I hear this from time to time on more than one of my local repeaters -- especially on one that has a significant height advantage over most (1400 feet up a TV transmitting tower). Given the length of some of the static-only transmissions, and their timing (about when I regularly hear two or three local hams have their morning conversation), I have a hypothesis.
I hear this from time to time when I'm driving (I only listen to repeaters when driving; I've got too much other stuff to do at home, and don't own a fixed location radio that can access repeaters in any case).
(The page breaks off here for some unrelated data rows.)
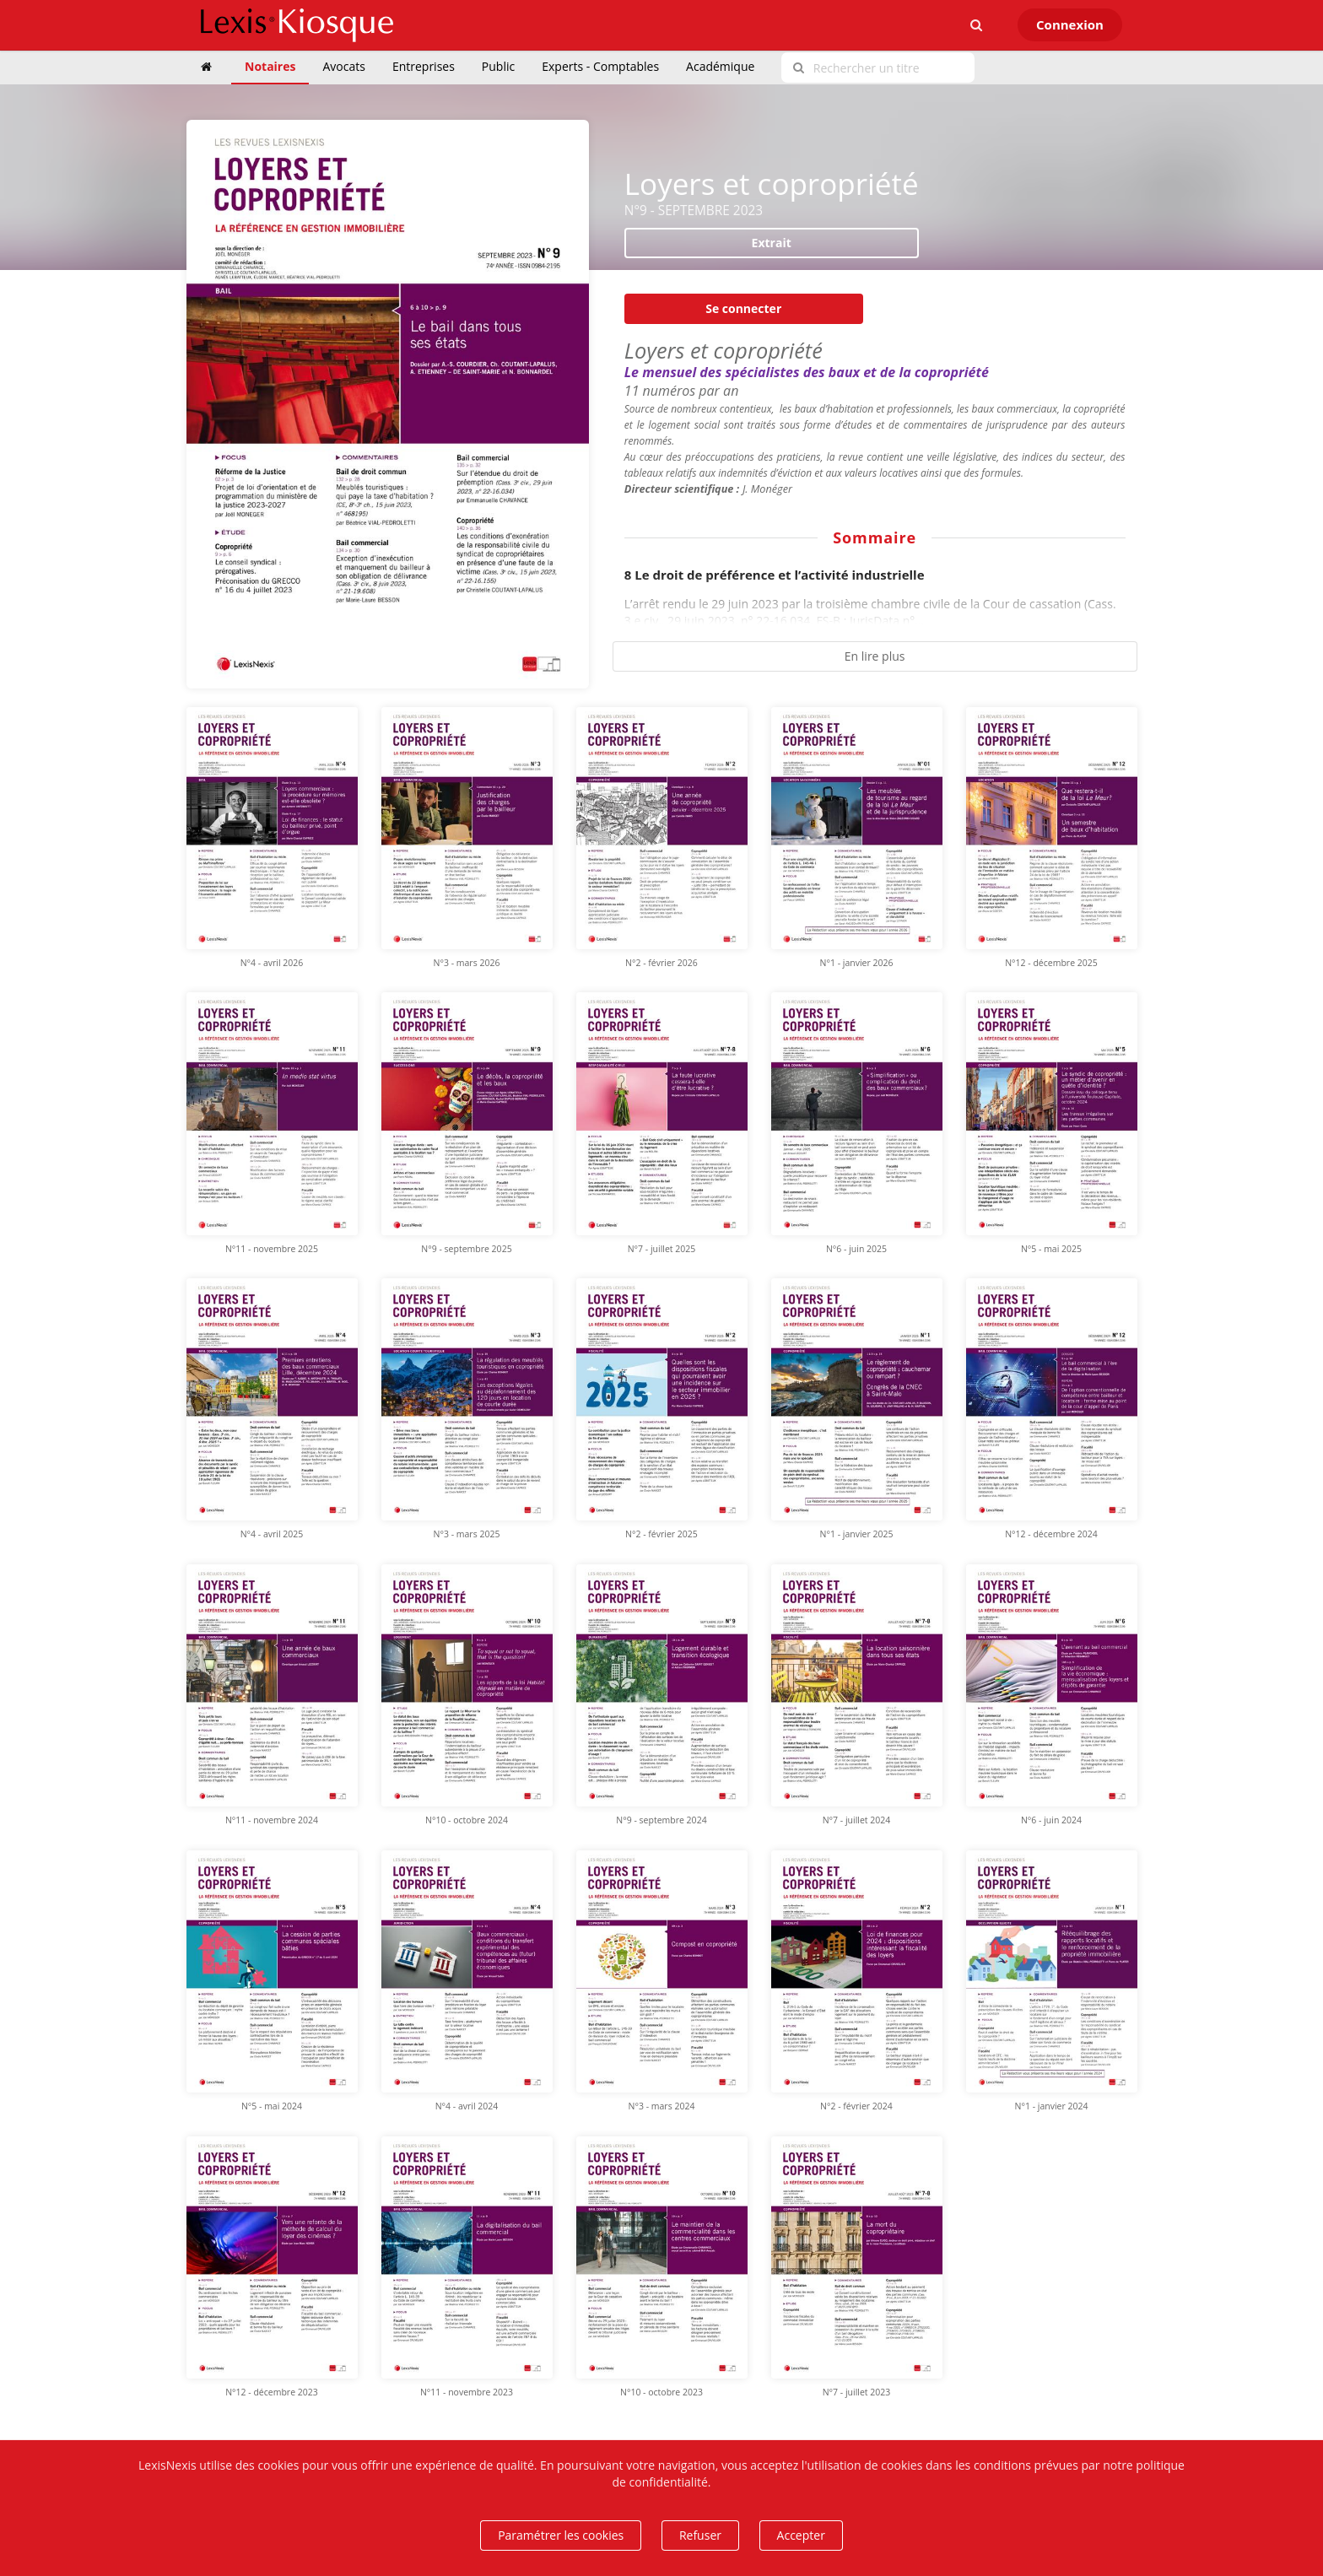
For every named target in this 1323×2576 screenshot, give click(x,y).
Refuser (700, 2535)
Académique (720, 66)
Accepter (801, 2535)
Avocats (343, 66)
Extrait (771, 243)
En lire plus (875, 656)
When I hear it is when I'm driving though a local terrain depression -- a small valley -- in a location far enough from the repeater to produce at least a partial signal blockage.
I encountered this again this morning on my way to work, and was able to verify that the S-meter bargraph on my radio's display was showing its minimum level -- yet the squelch was open with no audible signal. I took this as confirmation of my hypothesis below.
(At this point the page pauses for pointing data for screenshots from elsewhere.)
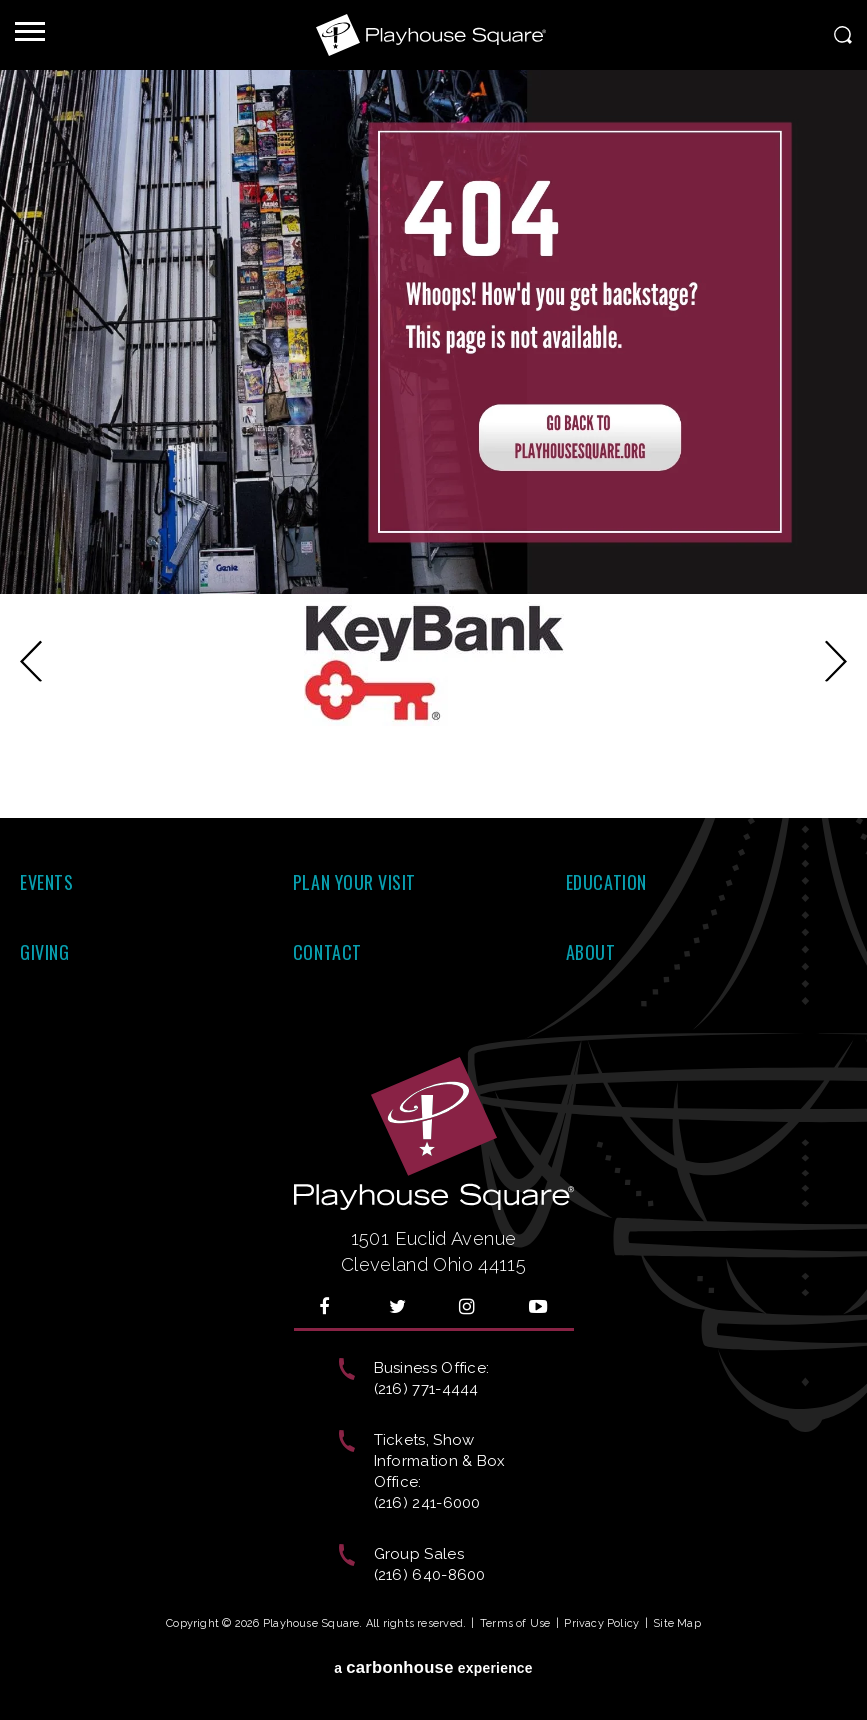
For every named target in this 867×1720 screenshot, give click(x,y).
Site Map (677, 1623)
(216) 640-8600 (430, 1575)
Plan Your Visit (354, 882)
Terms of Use (515, 1623)
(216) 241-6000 (427, 1503)
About (591, 952)
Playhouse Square (434, 35)
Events (46, 882)
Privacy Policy (601, 1623)
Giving (44, 952)
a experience (433, 1667)
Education (606, 882)
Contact (327, 952)
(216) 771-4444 (426, 1389)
What I believe is happening when this occurs is that someone transmits and keys the repeater; the repeater opens and sends its CTCSS tone, which my radio detects and opens its squelch -- but the signal from the repeater is attenuated enough by terrain that instead of clear voice, I hear only the noise floor that would always be present without squelch. The CTCSS tone is "subaudible" -- below most radios' frequency response limit -- but it can also be detected in pretty heavy noise because the receiver is filtering for a single, narrow audio frequency.
This is not to say you can't hear static-only when someone "kerchunks" the repeater (illegally makes a short unidentified transmission), but in my experience, what I get then is a short period of "full quiet", followed by the repeater's courtesy tone and the very short static burst before my radio's squelch closes. That's very different from a long period of static with the squelch open.